(Items from a dataset)

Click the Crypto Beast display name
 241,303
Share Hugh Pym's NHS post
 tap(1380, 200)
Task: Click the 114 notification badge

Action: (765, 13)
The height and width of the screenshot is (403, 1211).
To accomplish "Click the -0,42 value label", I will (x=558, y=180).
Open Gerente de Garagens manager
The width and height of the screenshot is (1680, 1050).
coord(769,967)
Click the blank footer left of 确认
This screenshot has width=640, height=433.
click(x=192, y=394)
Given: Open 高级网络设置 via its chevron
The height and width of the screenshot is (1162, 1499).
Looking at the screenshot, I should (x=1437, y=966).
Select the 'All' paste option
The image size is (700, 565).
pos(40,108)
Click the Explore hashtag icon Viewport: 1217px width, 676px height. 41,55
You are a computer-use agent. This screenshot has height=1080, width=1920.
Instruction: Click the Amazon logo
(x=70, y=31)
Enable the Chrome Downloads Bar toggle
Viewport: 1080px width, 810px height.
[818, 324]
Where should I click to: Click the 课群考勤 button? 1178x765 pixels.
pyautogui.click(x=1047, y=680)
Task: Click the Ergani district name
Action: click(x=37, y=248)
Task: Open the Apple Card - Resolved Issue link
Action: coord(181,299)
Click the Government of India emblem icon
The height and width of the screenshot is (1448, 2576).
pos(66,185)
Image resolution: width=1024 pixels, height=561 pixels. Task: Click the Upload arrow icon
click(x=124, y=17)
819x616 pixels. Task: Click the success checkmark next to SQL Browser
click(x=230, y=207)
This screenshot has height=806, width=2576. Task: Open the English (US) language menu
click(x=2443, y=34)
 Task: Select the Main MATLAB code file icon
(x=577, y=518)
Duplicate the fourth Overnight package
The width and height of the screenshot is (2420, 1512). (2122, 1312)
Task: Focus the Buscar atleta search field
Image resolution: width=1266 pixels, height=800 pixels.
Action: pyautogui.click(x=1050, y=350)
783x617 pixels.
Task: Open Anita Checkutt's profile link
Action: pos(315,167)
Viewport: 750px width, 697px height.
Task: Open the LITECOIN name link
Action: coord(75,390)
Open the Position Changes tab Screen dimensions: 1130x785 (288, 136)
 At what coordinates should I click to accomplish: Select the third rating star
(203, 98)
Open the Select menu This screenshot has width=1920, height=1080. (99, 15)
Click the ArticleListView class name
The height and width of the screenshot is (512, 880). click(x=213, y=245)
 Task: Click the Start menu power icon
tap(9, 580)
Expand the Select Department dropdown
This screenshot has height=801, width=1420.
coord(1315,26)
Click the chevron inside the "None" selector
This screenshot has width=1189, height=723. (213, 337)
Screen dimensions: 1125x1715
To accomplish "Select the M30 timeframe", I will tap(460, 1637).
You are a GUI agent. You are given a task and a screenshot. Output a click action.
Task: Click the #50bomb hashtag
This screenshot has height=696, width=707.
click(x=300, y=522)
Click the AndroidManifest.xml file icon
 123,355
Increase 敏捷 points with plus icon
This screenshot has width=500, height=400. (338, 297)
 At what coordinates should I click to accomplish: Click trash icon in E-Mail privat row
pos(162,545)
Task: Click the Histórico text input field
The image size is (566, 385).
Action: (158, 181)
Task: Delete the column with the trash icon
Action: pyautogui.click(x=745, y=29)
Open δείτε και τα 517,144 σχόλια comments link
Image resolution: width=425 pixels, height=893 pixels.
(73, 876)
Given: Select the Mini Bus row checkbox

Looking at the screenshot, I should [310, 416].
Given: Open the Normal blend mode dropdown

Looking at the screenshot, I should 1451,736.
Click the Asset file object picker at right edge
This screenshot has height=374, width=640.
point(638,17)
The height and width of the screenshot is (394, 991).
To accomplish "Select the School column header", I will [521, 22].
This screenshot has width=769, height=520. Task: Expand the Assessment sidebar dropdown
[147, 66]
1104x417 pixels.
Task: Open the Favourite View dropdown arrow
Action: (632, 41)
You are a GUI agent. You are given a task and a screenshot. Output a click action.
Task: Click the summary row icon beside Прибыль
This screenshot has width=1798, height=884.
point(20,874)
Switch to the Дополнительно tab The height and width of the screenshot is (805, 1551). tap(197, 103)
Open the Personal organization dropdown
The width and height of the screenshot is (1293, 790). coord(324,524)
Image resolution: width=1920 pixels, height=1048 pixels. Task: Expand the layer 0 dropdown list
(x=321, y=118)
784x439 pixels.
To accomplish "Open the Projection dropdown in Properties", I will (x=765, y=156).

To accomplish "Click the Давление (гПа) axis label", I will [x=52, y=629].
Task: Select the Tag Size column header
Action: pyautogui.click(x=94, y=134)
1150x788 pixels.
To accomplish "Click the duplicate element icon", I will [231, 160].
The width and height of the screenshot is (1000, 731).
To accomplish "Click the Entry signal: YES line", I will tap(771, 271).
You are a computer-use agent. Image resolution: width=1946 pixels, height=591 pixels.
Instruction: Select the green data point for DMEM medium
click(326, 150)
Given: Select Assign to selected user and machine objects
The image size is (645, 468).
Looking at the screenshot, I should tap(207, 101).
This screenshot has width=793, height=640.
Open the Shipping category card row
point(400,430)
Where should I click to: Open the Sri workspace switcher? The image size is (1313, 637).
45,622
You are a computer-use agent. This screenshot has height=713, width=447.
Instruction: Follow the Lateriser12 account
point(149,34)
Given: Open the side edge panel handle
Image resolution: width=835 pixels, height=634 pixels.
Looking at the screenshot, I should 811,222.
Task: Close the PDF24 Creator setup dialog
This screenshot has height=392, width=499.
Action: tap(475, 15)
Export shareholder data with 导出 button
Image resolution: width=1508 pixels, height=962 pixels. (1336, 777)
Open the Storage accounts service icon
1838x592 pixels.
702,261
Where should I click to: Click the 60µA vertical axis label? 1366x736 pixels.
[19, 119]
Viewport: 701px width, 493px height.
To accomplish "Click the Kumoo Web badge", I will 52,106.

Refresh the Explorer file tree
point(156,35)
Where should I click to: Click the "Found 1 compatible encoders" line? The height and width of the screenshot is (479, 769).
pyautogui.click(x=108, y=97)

--- WHAT YOU WILL DO ---
Set down exactly the lines that begin the records and continue through the line bearing "Open Gerente de Garagens manager"; include both ends.

--- YOUR SOLUTION ---
Click the Crypto Beast display name
 241,303
Share Hugh Pym's NHS post
 tap(1380, 200)
Task: Click the 114 notification badge

Action: (765, 13)
The height and width of the screenshot is (403, 1211).
To accomplish "Click the -0,42 value label", I will (x=558, y=180).
Open Gerente de Garagens manager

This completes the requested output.